--- Start SOURCE ---

Gallup: Forty-Two Percent Of Americans Reject The Concept Of Evolution In Humans

sisteen chapel ceilingGallup has released a new poll that shows that Americans still reject the concept of evolution of humans in high numbers. Indeed, twice the number of Americans believe that humans were created by God in their current image than there are those who believe in natural evolution. Indeed, those 42 percent believe that man was created by God in the last 10,000 years. That is a considerable difference even if you focus only on anatomically modern humans which appeared in the Middle Paleolithic period about 200,000 years ago. For those who believe in the science behind evolution, the news is not all bad. Nineteen percent believe in evolution without divine involvement while another 31 percent believe that there was evolution from “less advanced forms of life” but that God directed that process. That is fifty percent. Of course, that does appear to leave eight percent that is still . . . well . . . evolving.

Creationism remains remarkably stable in our society despite the continuing discoveries of ancient bones and archeological sites. In 1982, the first such poll showed 44% believed in the theory.

--- End SOURCE ---
--- Start DATA BLOCK ---

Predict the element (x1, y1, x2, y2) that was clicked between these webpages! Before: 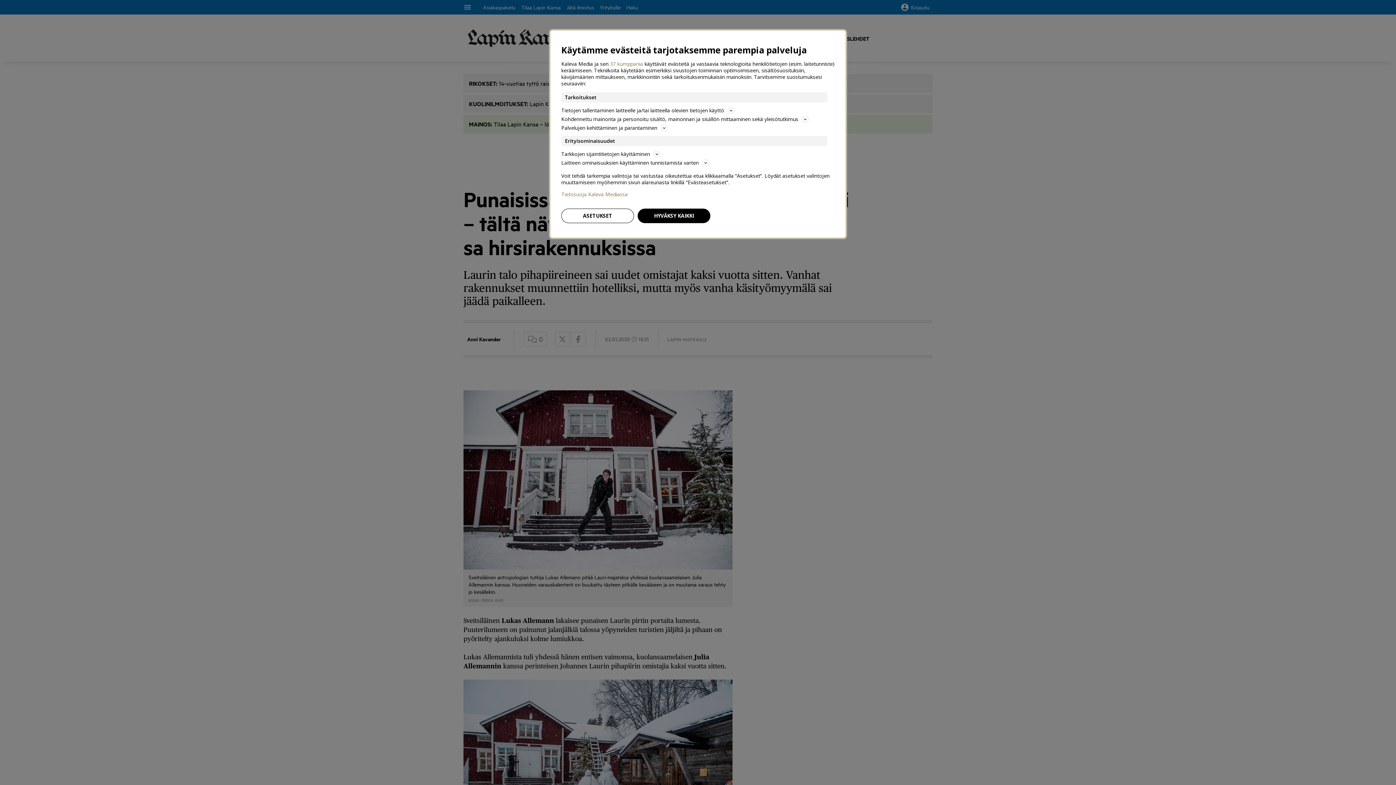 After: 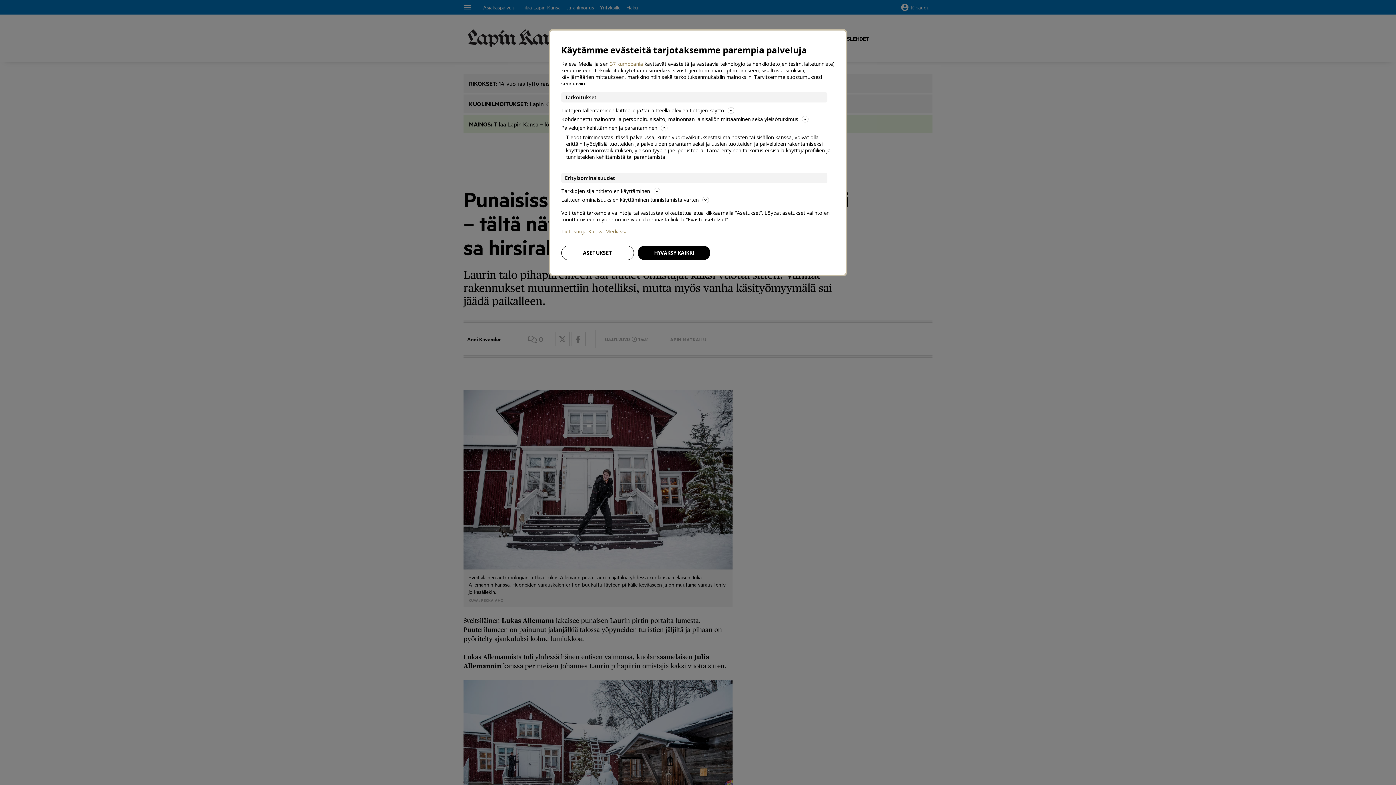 Action: bbox: (561, 123, 834, 132) label: Palvelujen kehittäminen ja parantaminen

--- End DATA BLOCK ---

### PROBLEM DESCRIPTION
In the Gallup poll article, what share of Americans believed in creationism in the first such poll in 1982? The material has no connection to the text about the Gallup poll on evolution.

### SOLUTION
44 percent.